Chapter Twenty-Three. Final Provisions
Article 2301. Annexes, Appendices and Footnotes
The Annexes, Appendices and footnotes to this Agreement constitute integral parts of this Agreement.
Article 2302. Amendments
1. The Parties shall agree in writing on any amendment of this Agreement.
2. When so agreed, such an amendment shall enter into force and constitute an integral part of this Agreement following an exchange of written notifications by the Parties certifying the completion of their respective necessary legal procedures and on such date or dates to be agreed upon between the Parties.
Article 2303. Reservations
This Agreement shall not be subject to unilateral reservations.
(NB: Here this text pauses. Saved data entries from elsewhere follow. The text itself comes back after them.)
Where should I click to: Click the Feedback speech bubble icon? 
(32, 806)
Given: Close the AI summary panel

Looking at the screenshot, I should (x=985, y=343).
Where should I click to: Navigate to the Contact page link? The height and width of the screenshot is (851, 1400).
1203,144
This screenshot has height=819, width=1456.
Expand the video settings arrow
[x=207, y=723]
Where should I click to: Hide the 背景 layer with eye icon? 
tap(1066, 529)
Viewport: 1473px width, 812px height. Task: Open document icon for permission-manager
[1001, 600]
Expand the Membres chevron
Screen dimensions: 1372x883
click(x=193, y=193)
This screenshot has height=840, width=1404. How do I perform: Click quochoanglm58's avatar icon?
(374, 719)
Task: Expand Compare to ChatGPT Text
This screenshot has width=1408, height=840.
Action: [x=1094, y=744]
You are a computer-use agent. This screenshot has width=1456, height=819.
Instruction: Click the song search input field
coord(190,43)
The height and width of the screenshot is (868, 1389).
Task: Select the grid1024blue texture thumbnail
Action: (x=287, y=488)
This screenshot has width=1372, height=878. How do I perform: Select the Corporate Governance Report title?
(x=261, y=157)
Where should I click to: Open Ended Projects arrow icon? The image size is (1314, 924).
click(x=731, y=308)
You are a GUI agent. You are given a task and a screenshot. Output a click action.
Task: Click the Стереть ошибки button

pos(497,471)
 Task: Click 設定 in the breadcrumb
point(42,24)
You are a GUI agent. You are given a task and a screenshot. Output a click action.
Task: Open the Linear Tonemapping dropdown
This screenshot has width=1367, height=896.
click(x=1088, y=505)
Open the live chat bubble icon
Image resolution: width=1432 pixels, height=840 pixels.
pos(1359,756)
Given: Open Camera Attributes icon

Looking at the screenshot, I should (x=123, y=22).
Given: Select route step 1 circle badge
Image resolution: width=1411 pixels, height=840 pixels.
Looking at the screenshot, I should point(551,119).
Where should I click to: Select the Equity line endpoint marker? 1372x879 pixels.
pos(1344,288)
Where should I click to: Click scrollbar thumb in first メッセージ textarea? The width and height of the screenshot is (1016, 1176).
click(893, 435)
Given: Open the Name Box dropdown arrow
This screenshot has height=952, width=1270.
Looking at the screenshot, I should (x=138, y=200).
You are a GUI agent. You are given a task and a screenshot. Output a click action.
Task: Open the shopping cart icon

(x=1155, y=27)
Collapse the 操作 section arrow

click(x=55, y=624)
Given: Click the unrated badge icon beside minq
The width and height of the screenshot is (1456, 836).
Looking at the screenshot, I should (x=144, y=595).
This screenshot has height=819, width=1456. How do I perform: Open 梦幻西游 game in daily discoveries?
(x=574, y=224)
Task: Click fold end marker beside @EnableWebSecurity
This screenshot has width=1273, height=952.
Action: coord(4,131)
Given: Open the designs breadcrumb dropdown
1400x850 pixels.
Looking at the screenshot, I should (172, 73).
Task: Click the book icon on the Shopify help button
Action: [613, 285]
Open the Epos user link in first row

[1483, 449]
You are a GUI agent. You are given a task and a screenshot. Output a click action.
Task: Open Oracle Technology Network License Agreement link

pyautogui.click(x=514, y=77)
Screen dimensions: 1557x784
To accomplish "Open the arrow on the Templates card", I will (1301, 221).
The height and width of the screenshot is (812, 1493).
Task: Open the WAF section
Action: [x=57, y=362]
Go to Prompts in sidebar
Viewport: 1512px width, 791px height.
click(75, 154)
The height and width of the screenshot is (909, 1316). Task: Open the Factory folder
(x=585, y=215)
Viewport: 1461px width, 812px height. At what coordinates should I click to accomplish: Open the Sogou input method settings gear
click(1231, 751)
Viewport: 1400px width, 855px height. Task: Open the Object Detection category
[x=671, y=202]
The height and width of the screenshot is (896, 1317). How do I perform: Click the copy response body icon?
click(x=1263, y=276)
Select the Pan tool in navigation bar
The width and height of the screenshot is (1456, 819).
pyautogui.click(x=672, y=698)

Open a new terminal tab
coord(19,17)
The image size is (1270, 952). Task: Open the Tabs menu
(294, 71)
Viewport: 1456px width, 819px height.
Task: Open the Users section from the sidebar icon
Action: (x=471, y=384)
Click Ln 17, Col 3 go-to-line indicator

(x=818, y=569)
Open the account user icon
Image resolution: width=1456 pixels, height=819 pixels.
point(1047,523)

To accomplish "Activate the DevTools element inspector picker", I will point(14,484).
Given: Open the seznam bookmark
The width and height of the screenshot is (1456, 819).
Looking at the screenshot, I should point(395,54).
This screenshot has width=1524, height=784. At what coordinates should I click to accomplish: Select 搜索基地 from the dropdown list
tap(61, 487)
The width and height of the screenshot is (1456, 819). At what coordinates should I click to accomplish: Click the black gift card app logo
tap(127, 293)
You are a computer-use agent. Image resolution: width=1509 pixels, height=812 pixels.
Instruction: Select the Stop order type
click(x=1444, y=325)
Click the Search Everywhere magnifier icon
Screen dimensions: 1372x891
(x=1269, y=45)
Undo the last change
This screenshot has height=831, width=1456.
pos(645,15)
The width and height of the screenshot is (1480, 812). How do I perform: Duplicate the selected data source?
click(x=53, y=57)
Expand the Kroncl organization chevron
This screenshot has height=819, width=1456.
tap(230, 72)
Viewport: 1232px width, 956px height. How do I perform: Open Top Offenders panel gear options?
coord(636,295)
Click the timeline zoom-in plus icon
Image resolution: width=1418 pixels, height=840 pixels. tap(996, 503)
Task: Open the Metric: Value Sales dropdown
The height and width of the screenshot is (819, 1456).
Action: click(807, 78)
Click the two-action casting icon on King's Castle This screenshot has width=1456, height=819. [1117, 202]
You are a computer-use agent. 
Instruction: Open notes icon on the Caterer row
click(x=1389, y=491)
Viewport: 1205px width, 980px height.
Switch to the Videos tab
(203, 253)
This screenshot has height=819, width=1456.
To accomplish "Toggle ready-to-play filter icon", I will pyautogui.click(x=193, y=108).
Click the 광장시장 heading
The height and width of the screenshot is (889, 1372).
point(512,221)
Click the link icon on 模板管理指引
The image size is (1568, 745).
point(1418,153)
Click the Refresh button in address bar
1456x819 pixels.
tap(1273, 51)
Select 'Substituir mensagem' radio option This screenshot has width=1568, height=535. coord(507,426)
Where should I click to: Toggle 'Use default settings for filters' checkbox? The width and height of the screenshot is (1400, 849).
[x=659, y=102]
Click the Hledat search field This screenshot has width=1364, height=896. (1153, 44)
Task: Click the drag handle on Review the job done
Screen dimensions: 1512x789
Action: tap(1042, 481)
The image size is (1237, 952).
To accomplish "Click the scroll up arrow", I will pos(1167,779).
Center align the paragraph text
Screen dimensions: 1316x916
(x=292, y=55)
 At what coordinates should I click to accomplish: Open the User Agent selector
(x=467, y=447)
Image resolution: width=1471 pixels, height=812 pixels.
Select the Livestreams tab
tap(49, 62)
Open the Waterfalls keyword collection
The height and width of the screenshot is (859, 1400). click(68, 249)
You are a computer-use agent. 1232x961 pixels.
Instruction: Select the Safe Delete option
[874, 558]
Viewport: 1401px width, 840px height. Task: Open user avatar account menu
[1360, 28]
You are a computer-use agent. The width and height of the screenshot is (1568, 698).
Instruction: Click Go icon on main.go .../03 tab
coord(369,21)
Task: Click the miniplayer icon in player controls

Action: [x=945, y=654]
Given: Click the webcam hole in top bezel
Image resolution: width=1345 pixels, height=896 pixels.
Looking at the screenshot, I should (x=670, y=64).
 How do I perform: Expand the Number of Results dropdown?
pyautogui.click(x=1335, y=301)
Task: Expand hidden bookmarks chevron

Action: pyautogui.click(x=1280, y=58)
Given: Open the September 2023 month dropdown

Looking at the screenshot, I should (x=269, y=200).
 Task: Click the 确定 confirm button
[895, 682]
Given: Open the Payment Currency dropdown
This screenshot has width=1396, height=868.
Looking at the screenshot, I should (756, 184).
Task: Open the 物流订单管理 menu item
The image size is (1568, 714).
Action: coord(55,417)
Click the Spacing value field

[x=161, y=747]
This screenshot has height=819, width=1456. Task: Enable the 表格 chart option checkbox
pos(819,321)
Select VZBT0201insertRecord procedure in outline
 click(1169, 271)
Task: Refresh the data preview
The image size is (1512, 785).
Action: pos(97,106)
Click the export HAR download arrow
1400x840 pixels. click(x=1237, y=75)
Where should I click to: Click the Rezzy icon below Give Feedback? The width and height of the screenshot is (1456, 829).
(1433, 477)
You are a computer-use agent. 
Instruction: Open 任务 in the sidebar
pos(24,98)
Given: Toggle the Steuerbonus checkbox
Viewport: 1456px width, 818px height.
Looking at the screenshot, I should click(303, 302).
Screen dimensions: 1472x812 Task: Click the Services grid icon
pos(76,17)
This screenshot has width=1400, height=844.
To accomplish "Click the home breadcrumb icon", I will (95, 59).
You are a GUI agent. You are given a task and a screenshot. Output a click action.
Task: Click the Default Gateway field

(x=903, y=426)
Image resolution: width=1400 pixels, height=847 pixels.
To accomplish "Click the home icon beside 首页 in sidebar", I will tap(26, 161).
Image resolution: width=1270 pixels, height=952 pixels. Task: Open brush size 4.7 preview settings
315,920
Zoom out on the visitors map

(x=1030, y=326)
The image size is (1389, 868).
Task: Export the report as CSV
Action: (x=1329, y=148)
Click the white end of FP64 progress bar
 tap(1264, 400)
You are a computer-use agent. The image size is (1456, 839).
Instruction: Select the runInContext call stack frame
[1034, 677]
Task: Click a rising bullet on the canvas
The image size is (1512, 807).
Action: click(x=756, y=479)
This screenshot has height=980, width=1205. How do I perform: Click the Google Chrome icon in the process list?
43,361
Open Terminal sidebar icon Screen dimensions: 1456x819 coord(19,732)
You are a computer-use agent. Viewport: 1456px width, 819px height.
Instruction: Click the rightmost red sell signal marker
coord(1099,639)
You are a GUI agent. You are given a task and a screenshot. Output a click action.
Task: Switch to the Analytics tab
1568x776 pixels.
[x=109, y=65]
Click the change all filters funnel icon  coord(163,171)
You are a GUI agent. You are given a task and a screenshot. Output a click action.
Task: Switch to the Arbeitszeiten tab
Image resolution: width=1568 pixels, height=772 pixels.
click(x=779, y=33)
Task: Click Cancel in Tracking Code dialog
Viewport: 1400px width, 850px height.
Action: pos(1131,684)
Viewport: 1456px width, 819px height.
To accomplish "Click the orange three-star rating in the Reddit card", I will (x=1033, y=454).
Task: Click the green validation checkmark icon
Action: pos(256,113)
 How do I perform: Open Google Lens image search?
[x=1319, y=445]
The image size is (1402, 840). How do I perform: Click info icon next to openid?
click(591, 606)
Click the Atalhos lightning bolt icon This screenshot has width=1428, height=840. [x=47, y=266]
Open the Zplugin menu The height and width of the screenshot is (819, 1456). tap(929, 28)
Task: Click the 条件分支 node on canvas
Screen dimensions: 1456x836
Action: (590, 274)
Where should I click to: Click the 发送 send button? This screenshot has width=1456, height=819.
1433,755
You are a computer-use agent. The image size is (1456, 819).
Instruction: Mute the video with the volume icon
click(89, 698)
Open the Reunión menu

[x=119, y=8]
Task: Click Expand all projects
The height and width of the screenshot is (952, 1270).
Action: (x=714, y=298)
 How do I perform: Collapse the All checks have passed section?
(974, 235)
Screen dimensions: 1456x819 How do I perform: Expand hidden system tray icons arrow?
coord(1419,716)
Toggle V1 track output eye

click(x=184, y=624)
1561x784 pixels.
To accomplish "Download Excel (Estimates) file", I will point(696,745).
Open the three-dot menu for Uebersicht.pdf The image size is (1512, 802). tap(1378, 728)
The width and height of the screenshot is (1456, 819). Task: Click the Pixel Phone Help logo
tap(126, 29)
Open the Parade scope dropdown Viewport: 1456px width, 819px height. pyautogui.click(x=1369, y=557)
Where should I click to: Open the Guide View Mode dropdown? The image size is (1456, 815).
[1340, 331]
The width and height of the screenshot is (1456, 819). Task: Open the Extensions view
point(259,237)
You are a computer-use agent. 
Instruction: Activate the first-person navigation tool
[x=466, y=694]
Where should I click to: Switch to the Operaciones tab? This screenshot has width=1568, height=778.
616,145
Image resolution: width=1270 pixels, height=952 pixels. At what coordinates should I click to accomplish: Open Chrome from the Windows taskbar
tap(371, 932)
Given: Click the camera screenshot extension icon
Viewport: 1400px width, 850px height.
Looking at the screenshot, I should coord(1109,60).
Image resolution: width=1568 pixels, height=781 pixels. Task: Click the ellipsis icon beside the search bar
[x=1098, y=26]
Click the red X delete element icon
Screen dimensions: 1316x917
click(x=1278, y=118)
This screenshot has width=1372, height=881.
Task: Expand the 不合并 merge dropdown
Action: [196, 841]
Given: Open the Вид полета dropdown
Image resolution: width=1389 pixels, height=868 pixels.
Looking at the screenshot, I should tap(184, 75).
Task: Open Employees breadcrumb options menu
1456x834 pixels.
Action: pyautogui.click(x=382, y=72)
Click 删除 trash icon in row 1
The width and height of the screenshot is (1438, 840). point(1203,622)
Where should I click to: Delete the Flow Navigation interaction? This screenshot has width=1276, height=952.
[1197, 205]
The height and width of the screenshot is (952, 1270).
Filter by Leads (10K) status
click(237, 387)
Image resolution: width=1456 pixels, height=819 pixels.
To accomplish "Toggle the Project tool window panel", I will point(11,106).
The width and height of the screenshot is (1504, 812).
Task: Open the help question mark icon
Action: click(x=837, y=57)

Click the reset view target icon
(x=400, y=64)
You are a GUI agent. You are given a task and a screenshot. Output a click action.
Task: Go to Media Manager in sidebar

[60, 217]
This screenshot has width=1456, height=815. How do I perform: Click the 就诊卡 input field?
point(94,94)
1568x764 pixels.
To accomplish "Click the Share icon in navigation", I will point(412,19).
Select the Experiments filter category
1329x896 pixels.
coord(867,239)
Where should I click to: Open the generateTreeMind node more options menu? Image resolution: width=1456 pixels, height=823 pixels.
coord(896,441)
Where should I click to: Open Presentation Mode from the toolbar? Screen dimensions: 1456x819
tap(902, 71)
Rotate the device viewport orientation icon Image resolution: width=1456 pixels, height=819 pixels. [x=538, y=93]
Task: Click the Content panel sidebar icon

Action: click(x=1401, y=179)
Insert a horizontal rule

Article 2304. Entry Into Force
Each Party shall notify the other Party in writing of the completion of its domestic procedures required for the entry into force of this Agreement. This Agreement shall enter into force on January 1, 2009, or on the date of the second of these notifications, whichever is later.
Article 2305. Termination
This Agreement shall remain in force unless terminated by either Party on six months' written notice to the other Party.
Article 2306. Accession
Any country or group of countries may accede to this Agreement subject to such terms and conditions as may be agreed between such country or countries and the Parties, and following approval in accordance with the legal requirements of each Party and acceding country.
Conclusion
IN WITNESS WHEREOF, the undersigned, being duly authorized by their respective Governments, have signed this Agreement.
DONE in duplicate at , this day of 2008 in the English, Spanish and French languages, each version being equally authentic.